:: What to produce ::
Can you convert the rows, starting with the line that contains "Click the circled number 3 marker below box M" and going on through the line that contains "click(x=76, y=207)", into a JSON list of strings with one string per line and blank lines left out?

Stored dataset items
####
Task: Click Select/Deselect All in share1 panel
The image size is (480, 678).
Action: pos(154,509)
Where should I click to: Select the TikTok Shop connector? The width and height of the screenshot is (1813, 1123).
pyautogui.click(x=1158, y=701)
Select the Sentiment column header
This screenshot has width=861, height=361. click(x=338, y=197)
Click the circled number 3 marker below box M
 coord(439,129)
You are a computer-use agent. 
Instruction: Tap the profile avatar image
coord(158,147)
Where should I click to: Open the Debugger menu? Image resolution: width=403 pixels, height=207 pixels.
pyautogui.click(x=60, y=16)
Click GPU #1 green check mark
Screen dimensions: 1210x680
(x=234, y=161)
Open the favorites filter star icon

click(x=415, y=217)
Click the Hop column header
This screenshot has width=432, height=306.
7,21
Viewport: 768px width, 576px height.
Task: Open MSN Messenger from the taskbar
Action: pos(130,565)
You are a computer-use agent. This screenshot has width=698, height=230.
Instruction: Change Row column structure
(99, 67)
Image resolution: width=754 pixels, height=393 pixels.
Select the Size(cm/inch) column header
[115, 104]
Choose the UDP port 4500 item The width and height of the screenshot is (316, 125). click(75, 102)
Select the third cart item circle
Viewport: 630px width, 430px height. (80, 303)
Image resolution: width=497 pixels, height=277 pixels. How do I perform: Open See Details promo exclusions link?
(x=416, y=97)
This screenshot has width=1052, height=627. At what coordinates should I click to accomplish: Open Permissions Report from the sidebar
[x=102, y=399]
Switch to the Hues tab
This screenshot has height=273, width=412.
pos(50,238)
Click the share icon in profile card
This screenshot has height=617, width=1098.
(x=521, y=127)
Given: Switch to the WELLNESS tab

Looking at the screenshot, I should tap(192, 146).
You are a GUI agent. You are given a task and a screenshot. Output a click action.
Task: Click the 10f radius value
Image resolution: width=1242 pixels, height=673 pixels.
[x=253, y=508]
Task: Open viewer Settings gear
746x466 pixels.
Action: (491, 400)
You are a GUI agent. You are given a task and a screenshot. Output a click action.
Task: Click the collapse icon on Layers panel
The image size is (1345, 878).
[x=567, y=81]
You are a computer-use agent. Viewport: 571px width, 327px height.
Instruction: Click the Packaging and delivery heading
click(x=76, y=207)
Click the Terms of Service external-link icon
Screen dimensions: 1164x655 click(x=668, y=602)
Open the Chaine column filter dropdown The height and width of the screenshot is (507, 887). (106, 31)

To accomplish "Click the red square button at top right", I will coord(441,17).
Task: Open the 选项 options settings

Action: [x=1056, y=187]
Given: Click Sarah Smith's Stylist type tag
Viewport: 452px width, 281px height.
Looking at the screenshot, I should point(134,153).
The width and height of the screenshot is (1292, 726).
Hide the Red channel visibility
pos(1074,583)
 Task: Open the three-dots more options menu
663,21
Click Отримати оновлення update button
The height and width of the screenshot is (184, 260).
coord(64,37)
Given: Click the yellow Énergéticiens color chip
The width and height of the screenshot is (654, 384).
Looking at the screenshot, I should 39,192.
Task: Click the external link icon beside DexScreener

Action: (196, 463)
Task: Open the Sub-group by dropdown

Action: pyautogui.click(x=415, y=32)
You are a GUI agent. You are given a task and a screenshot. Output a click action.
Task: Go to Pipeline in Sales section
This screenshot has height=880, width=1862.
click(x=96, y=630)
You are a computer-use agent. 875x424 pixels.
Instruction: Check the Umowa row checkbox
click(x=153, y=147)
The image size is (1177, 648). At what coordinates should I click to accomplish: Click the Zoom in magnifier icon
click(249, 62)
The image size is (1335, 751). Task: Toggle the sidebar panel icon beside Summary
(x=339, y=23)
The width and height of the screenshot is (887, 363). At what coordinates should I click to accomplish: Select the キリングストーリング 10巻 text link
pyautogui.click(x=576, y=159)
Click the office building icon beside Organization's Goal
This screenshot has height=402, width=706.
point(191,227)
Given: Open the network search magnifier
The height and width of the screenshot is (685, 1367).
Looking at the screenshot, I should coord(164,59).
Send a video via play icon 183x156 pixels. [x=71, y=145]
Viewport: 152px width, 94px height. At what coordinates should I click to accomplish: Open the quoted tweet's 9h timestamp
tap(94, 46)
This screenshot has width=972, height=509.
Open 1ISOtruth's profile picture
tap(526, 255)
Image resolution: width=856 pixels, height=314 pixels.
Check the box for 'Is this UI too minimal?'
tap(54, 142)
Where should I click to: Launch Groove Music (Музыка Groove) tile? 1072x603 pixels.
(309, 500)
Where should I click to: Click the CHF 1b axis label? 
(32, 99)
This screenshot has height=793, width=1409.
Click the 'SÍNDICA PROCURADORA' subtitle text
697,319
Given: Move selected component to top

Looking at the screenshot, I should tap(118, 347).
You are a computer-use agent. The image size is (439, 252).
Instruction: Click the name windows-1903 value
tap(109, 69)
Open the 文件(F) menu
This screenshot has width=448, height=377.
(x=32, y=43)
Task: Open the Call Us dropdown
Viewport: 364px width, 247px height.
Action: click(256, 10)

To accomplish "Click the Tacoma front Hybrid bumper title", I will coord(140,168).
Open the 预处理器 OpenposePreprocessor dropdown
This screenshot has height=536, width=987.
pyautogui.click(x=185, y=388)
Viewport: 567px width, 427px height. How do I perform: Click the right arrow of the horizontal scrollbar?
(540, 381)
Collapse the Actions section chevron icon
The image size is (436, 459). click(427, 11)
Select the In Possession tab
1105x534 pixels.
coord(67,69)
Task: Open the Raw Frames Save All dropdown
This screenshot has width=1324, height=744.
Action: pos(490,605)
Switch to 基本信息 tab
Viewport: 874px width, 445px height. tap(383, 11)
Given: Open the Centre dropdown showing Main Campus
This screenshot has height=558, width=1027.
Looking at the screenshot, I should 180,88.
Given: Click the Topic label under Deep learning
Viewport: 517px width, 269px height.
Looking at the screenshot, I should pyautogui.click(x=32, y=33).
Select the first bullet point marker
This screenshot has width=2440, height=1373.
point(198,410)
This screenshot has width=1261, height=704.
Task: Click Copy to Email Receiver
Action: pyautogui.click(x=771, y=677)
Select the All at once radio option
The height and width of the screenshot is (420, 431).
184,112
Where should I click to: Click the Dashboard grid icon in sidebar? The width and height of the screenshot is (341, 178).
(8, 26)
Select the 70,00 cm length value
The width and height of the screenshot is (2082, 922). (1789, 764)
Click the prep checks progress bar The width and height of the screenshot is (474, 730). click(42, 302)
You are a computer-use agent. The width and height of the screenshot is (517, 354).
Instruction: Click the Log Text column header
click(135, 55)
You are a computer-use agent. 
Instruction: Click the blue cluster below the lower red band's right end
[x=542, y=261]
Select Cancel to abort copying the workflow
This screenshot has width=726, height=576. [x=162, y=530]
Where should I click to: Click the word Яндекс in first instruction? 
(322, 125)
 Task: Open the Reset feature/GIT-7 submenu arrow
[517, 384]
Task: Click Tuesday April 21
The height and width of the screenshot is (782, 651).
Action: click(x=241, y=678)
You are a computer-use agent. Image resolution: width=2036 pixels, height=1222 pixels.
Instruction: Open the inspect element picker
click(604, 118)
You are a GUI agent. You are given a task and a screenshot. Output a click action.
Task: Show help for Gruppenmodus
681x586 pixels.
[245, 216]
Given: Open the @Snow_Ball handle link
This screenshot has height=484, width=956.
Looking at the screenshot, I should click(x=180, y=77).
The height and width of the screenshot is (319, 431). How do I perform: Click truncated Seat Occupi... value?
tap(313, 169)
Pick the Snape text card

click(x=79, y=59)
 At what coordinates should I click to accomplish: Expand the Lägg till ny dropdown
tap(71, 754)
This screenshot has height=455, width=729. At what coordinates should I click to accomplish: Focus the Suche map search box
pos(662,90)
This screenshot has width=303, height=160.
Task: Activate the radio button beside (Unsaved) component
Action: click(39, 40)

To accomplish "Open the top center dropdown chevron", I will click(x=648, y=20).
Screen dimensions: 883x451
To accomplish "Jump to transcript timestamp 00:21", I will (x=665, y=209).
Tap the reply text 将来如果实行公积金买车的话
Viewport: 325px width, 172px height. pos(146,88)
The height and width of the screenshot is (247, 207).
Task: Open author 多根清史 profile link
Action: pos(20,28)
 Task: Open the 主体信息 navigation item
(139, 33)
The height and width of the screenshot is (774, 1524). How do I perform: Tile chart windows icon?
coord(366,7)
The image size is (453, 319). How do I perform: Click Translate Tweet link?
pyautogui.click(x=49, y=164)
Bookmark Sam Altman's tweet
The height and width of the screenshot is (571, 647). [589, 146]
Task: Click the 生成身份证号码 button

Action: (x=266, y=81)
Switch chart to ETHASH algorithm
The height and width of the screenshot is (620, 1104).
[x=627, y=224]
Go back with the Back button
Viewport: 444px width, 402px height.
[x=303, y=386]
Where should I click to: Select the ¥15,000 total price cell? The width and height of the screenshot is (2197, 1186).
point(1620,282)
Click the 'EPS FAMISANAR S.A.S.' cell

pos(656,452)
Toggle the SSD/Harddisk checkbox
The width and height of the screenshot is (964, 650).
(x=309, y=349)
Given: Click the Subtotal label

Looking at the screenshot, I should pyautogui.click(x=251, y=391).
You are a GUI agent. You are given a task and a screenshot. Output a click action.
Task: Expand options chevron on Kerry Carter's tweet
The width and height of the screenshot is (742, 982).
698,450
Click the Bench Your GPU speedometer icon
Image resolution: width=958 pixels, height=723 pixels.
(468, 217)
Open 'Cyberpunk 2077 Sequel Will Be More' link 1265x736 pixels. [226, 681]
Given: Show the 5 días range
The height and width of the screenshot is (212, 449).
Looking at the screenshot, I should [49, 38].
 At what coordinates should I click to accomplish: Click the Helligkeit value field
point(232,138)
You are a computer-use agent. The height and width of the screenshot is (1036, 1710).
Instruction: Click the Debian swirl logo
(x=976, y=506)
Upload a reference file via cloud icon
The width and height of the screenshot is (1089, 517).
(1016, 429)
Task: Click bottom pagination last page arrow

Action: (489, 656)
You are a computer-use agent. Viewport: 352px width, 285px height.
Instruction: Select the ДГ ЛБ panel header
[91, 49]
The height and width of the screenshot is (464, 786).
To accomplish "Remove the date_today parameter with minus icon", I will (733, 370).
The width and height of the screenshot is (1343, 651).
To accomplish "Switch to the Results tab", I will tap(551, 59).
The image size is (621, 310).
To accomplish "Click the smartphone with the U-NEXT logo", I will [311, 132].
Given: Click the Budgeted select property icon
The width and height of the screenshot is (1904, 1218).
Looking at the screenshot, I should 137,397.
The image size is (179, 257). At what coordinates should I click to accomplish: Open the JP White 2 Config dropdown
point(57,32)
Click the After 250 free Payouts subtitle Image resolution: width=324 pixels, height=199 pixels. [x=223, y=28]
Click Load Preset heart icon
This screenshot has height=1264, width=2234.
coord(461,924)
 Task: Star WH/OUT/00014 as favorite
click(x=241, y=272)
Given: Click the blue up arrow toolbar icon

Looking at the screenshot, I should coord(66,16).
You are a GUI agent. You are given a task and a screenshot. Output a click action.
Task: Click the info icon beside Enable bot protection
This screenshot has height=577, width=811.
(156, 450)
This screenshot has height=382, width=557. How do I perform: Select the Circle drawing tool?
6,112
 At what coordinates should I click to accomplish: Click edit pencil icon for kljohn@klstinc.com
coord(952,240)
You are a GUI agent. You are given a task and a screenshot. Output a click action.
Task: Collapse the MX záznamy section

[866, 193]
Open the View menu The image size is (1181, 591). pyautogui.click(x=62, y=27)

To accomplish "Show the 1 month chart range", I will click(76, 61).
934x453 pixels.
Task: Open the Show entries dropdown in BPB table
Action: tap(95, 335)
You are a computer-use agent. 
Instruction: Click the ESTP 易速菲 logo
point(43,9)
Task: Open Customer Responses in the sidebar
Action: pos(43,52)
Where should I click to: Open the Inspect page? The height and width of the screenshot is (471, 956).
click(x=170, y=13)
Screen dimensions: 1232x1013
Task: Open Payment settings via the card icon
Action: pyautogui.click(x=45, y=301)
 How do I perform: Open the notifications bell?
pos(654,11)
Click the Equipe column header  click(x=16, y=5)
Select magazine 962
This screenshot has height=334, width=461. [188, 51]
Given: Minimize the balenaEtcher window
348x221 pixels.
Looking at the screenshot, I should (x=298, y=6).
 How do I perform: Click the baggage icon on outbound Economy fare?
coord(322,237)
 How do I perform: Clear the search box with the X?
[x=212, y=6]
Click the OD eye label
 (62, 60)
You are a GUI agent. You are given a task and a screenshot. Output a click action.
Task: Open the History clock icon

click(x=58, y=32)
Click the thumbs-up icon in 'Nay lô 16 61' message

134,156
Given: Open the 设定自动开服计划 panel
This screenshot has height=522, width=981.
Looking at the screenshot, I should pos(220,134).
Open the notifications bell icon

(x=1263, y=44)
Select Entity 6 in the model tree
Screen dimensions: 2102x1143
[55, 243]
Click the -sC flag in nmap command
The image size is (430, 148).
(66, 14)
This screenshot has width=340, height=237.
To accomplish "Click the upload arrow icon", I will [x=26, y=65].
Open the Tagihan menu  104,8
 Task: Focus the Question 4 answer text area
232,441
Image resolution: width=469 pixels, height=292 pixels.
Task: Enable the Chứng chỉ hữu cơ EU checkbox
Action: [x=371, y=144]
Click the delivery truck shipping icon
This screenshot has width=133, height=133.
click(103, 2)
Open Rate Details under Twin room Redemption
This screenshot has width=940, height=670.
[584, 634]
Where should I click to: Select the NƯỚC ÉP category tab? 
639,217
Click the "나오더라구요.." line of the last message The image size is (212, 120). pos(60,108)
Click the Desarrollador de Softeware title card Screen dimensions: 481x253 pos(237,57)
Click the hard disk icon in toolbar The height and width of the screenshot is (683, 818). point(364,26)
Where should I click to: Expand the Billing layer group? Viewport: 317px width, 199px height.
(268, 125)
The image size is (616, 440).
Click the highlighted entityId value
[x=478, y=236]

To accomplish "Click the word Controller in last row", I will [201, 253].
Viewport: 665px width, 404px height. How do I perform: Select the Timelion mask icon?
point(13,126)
####
:: Written response ::
[
  "Click the circled number 3 marker below box M",
  " coord(439,129)",
  "You are a computer-use agent. ",
  "Instruction: Tap the profile avatar image",
  "coord(158,147)",
  "Where should I click to: Open the Debugger menu? Image resolution: width=403 pixels, height=207 pixels.",
  "pyautogui.click(x=60, y=16)",
  "Click GPU #1 green check mark",
  "Screen dimensions: 1210x680",
  "(x=234, y=161)",
  "Open the favorites filter star icon",
  "click(x=415, y=217)",
  "Click the Hop column header",
  "This screenshot has width=432, height=306.",
  "7,21",
  "Viewport: 768px width, 576px height.",
  "Task: Open MSN Messenger from the taskbar",
  "Action: pos(130,565)",
  "You are a computer-use agent. This screenshot has width=698, height=230.",
  "Instruction: Change Row column structure",
  "(99, 67)",
  "Image resolution: width=754 pixels, height=393 pixels.",
  "Select the Size(cm/inch) column header",
  "[115, 104]",
  "Choose the UDP port 4500 item The width and height of the screenshot is (316, 125). click(75, 102)",
  "Select the third cart item circle",
  "Viewport: 630px width, 430px height. (80, 303)",
  "Image resolution: width=497 pixels, height=277 pixels. How do I perform: Open See Details promo exclusions link?",
  "(x=416, y=97)",
  "This screenshot has width=1052, height=627. At what coordinates should I click to accomplish: Open Permissions Report from the sidebar",
  "[x=102, y=399]",
  "Switch to the Hues tab",
  "This screenshot has height=273, width=412.",
  "pos(50,238)",
  "Click the share icon in profile card",
  "This screenshot has height=617, width=1098.",
  "(x=521, y=127)",
  "Given: Switch to the WELLNESS tab",
  "Looking at the screenshot, I should tap(192, 146).",
  "You are a GUI agent. You are given a task and a screenshot. Output a click action.",
  "Task: Click the 10f radius value",
  "Image resolution: width=1242 pixels, height=673 pixels.",
  "[x=253, y=508]",
  "Task: Open viewer Settings gear",
  "746x466 pixels.",
  "Action: (491, 400)",
  "You are a GUI agent. You are given a task and a screenshot. Output a click action.",
  "Task: Click the collapse icon on Layers panel",
  "The image size is (1345, 878).",
  "[x=567, y=81]",
  "You are a computer-use agent. Viewport: 571px width, 327px height.",
  "Instruction: Click the Packaging and delivery heading",
  "click(x=76, y=207)"
]